Je somnolorêvais. Le téléphone vibre, comme une mouche cramée sous l’oreiller. Dans les vapes profondes, la lumière bleutée de l’engin m’éblouie : numéro non-enregistré. Les ondes téléphoniques et mon petit doigt me disent que c’est Louis. Le fond de mes amygdales est collé par la fatigue, ça se sent ; je m’éclaircie la voix, avant de répondre : « _Allô ? »
C’est lui. Soudain, je suis contente qu’il me passe un petit coup de fil, il a vu mon S.M.S. de « bonne nuit » je me dis, et il projette de me raconter une histoire pour que je roupille bien, « fais de beaux rêves », le tout bouclé en trente secondes pour me laisser dormir et retourner à sa soirée, qu’il est chouette mon mec. Non, non, c’est une erreur ! Tu t’es fourvoyée sévère ma grande. La durée et la qualité de mon sommeil le préoccupent comme le dernier de ses poils de culs ; le soir dernier par exemple, il m’a réveillée quatre fois en rentrant de soirée, dont une fois pour me demander ce que j’avais mangé si c’était bon et s’il en restait, une autre fois pour s’excuser de m’avoir réveillée –le lendemain, c’est-à-dire quatre heures plus tard en fait, j’avais un partiel ; ce pourquoi je n’étais pas sortie, contrairement à Môsieur. Peu importe, nous vivons ensemble, et c’est ce que l’on appelle la « couplabitation ». Et justement, cette semaine, je pars à la campagne seule pour réviser. Je cherche à le joindre cette après-midi pour savoir s’il a pensé à virer le loyer à l’agence –vu qu’il y a le pont-, pas de réponses. Un mail de sa part, pour corriger un texte qu’il a à rendre. Aussitôt lu aussitôt corrigé aussitôt envoyé. J’en profite pour réitérer la question du loyer en P.S. La réponse tient en trois mots mais ne répond pas à ma question et ne concerne pas le post-scriptum. : « merci ma puce ». Puis ce soir, le pompon ! Lorsque je dors sans lui, j’ai cette (mauvaise) habitude de lui envoyer un message pouvant relever du « Je t’aime, fais de beaux rêves », « Amuse toi bien, bonne soirée.», « Il faut ouvrir les messages pour les lire, et non regarder le texte défilé », ou « Prout ça pue sous ma couette ! ». Envoyer un sms à Louis, c’est envoyer une bouteille à la mer, il ne les lit jamais.

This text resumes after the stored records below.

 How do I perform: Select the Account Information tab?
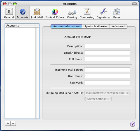click(x=66, y=26)
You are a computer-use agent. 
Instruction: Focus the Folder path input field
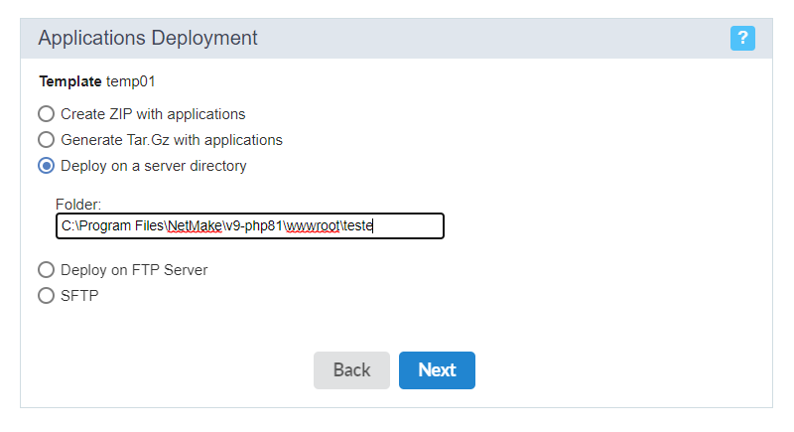pyautogui.click(x=250, y=225)
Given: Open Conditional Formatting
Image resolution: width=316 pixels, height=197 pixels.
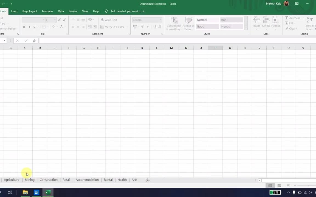Looking at the screenshot, I should 174,24.
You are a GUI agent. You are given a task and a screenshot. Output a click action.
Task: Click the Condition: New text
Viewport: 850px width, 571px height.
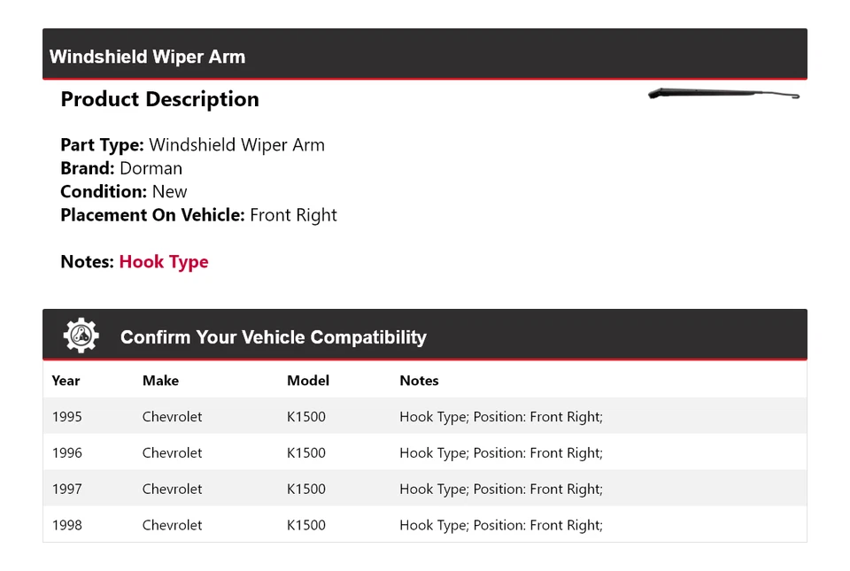click(x=124, y=191)
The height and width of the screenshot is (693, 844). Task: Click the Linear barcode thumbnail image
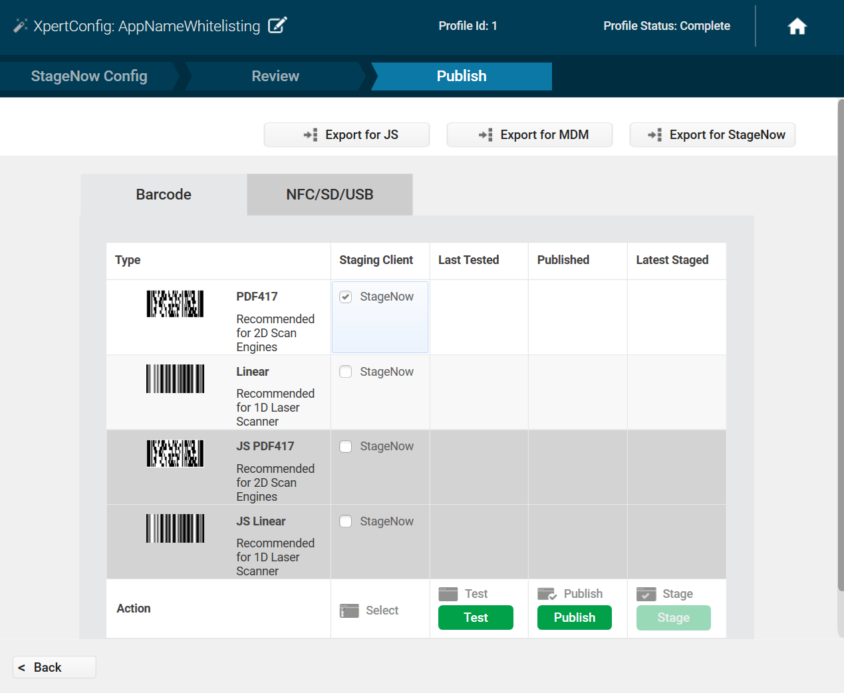(x=175, y=379)
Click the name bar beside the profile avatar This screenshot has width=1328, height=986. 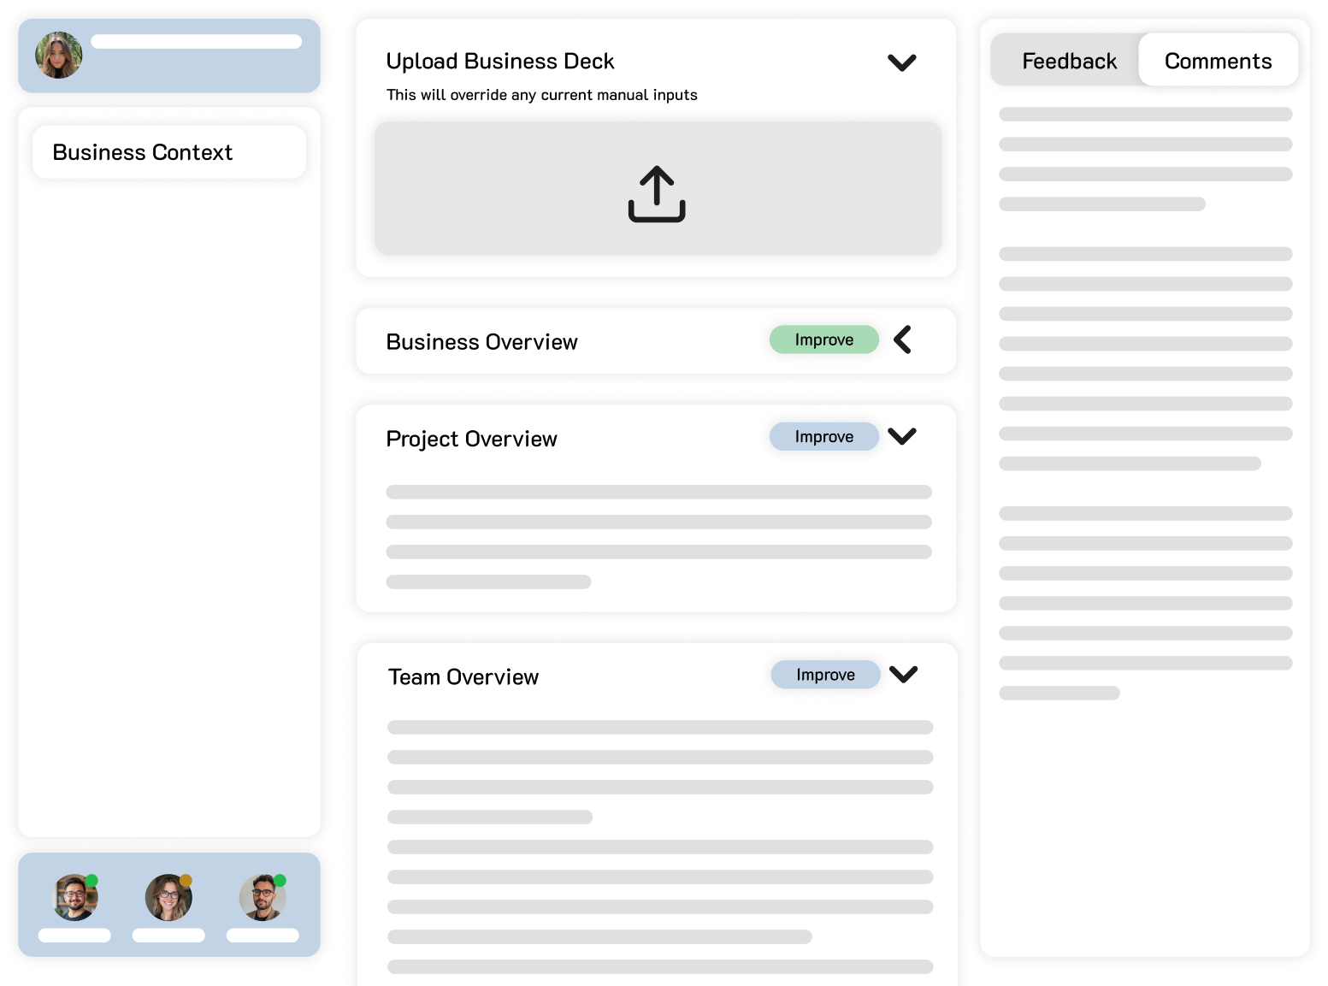tap(196, 42)
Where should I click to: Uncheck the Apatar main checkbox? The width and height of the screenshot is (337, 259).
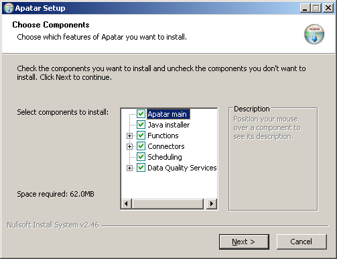141,114
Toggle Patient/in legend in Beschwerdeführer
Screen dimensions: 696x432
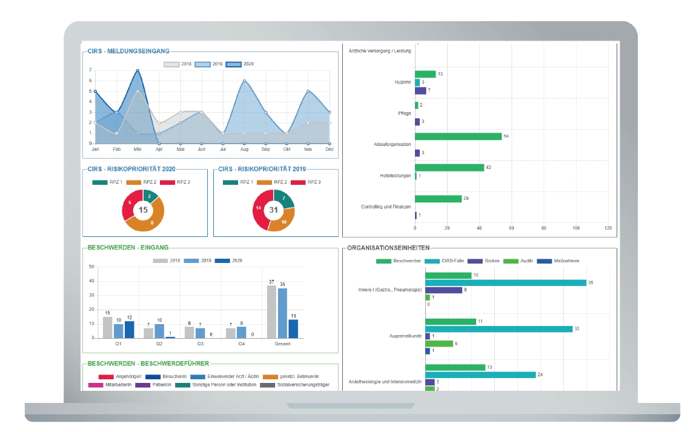(x=153, y=385)
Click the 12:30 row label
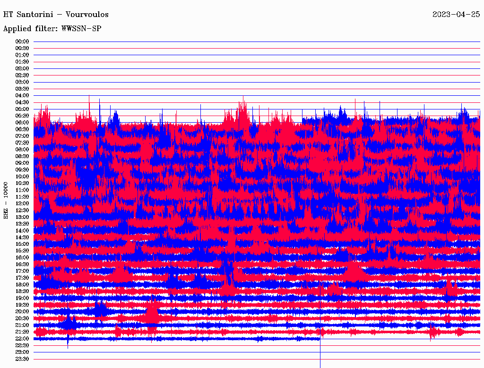The image size is (484, 368). click(x=22, y=210)
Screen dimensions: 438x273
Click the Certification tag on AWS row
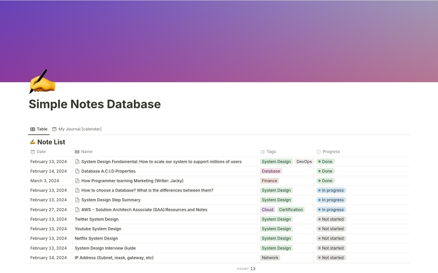[291, 210]
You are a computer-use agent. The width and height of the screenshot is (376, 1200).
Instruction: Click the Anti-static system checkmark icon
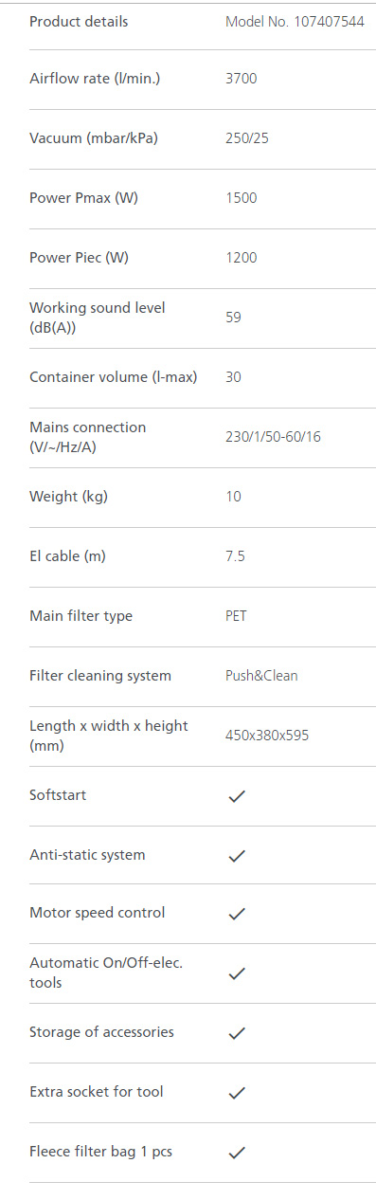click(237, 856)
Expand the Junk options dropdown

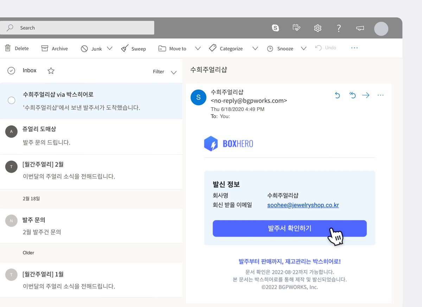click(x=110, y=48)
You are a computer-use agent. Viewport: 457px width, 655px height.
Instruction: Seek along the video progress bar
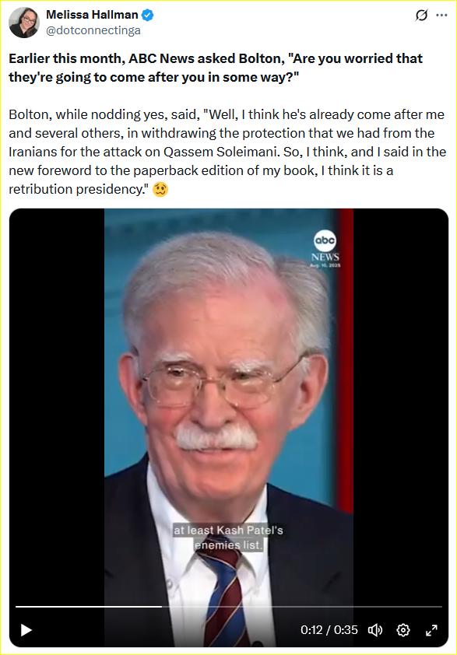pyautogui.click(x=229, y=606)
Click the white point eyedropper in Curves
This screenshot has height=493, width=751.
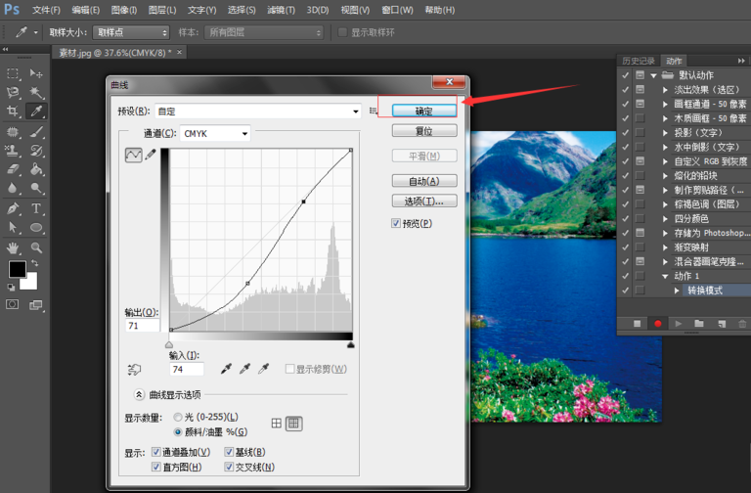coord(263,369)
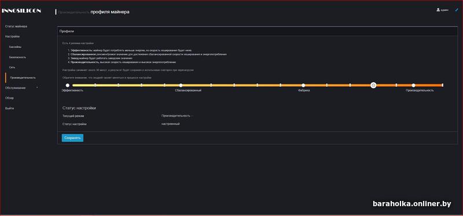463x216 pixels.
Task: Open Безопасность settings page
Action: (x=18, y=57)
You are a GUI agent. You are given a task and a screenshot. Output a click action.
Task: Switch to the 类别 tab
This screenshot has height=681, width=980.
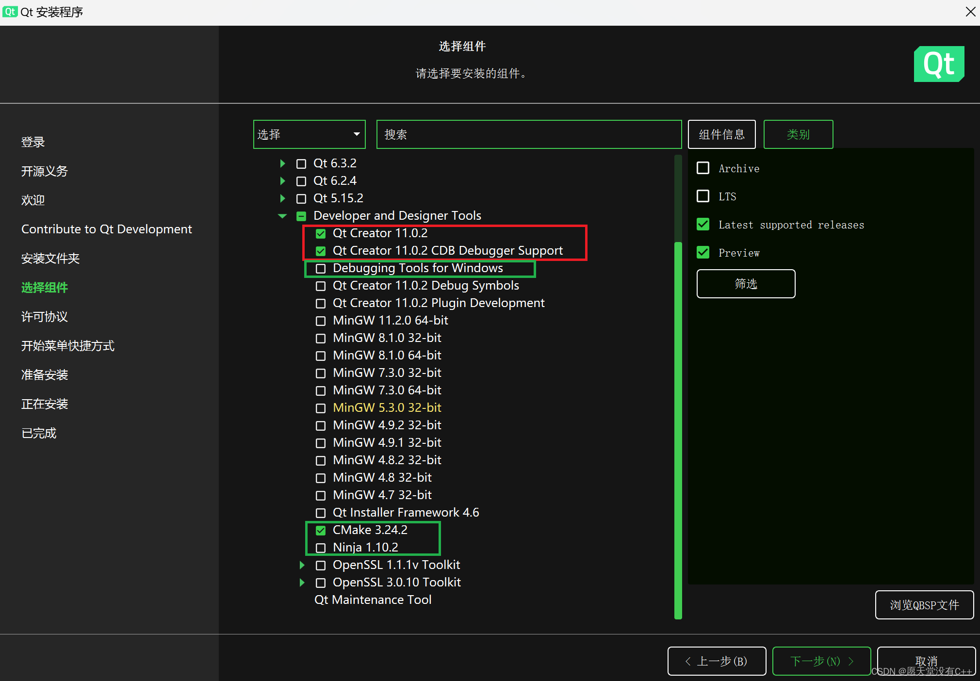point(798,134)
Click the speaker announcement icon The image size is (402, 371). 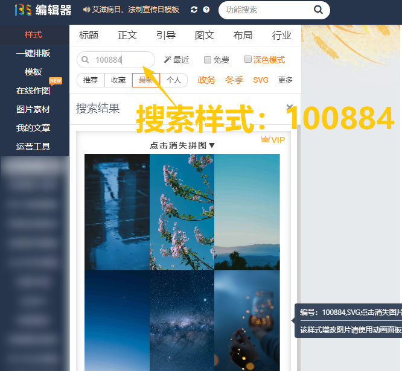point(86,10)
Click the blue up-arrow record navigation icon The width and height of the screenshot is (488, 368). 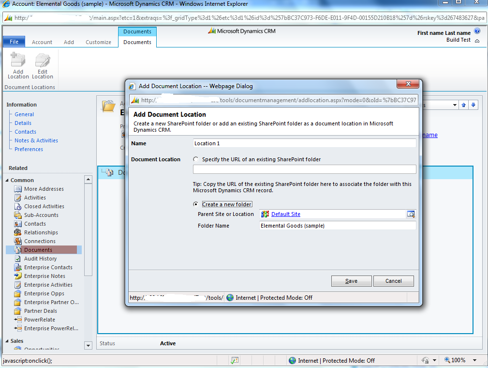[x=463, y=105]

La parenthèse sur le mauvais traitement qu’il m’inflige est loin d’être terminée puisqu’il m’a (encore) réveillée en m’appelant (pour une fois) pour me demander quelque chose (comme toujours quand il appelle) : Il était en ville, avait croisé des amies à moi et devait partir probablement avec elles à la fermeture du bar pour une soirée ; avec ses potes, il les avait perdu et me demandait leur numéro. Un service banal en soi, mais ça m'a tellement donnée envie de hurler qu'il ne pense pas une seule seconde à moi, son bout de copine avec qui il vit; si ce n'est pour commencer son appel par: "_ Ça ne va pas te plaire, mais j'aurai besoin de..." Alors le petit doigt bien sûr, m’l’avait pas dit que c’était une mauvaise idée de décrocher, m'lavait pas dit qu'il aurait pas lu mon message d'amour.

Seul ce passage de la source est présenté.